Por mim, a TAP pode ir à vontade

Aqui vai a minha primeira queixa do Governo de esquerda em Portugal: eu não faria o mínimo esforço para impedir a privatização da TAP. Não conheço mais nenhuma companhia aérea estatal, não vejo a necessidade de uma companhia aérea ser estatal e não entendo porque a TAP tem que ser estatal. A ligação ao setor público não implica que os preços dos bilhetes sejam menores, não implica que o serviço seja melhor ou pior do que o de outras companhias e só serve para carregar o Estado com os prejuízos de um setor muito volátil às flutuações do mercado e que nem de longe se pode considerar transporte público. O que nunca deveria ter sido privatizado era a EDP, os serviços de saúde, as estradas. Agora, a TAP? Porquê?

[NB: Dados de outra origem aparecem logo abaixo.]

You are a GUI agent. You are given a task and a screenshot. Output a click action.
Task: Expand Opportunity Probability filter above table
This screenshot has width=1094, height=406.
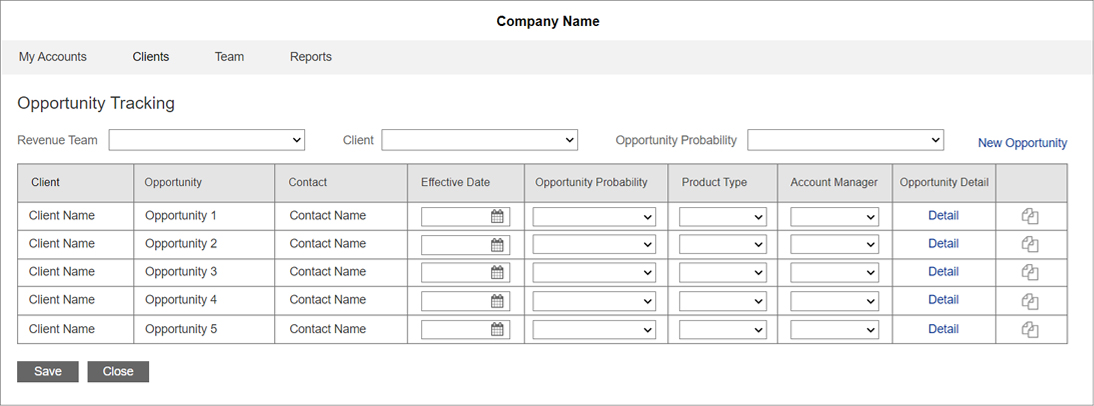coord(845,140)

Porque eu sou por um governo de esquerda

O meu avô ensinou-me a não confiar em políticos e, ao longo da minha vida, os políticos não fizeram grande coisa para me fazer mudar de ideias. Quero dizer, não à partida. Há três coisas de que gosto num político: ter princípios, não ter medo e saber-se mexer. Se me convencem disso, ótimo, e há muito tempo que não me convencem. Apesar disso, eu vejo com bons olhos a possibilidade deste governo de esquerda. Confio que governar acompanhado vai frear aquele impulsozinho chato do PS no poder de distribuir alegremente cargos e dinheiros aos amigos próximos. Quanto ao medo dos comunistas, só posso dizer que por uma vez sinto-me feliz por ter nascido depois do PREC e não ter esses fantasmas a pesarem-me nos ombros. Não acho que o PCP tenha maior capacidade de me decepcionar do que outro partido qualquer. De qualquer forma, nunca achei que comunistas fossem gente sem palavra - nem vi ninguém dizê-lo -, portanto, o respeito à Europa, até prova em contrário, está seguro, certo? Quanto ao resto, há uma frase de Camus que copio sem reservas: "sou de esquerda, apesar de mim e apesar da esquerda". Por favor, então, senhor Cavaco, com quem tenho uma bela história em comum, dê-me a satisfação imeeeeeensa de vê-lo acabar a sua presidência e a sua carreira política a mandatar um Governo de coligação de esquerda, ok?

Tudo igual

O povo queixa-se do governo, a alternativa ao governo é contestada, a sociedade está polarizada e há acusações mútuas demonizando o lado oposto. Portugal e Brasil estão iguais.

Estudioso

O meu último texto neste site é de Janeiro. E isso tem uma razão. Este ano, passei 122 dias em estúdio. Gravei quatro novas temporadas (e meia) de quatro programas. Passaram-me pelas mãos centenas de fichas de candidatos a participantes de reality show. Escrevi páginas e páginas de roteiro, horas e horas de televisão. Dezenas de pessoas choraram na minha frente enquanto as entrevistava. Terça feira será previsivelmente o meu último dia de gravação em 2015. Confesso que estou um pouco cansado. E também confesso que não trocaria isto por nada.